*AIM OF THE EXERCISE*: Each entry below is to be transcribed exactly; pictures are not copied.

*RECORDS SUPPLIED*:

++++++++++++++++++++

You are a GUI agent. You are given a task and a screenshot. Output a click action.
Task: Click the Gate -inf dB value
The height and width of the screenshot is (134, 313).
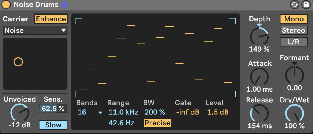click(x=187, y=113)
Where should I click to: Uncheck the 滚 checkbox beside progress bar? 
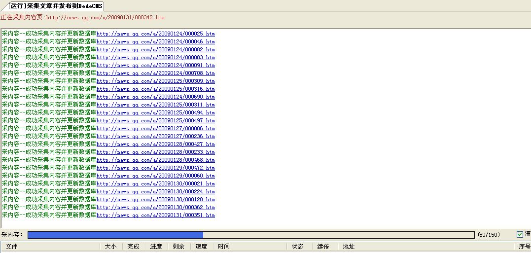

++++++++++++++++++++

*RESPONSE TO THIS EXERCISE*:
You are a GUI agent. You are given a task and a screenshot. Output a click action.
Task: Click the Gate -inf dB value
The height and width of the screenshot is (134, 313).
click(x=187, y=113)
Where should I click to: Uncheck the 滚 checkbox beside progress bar? 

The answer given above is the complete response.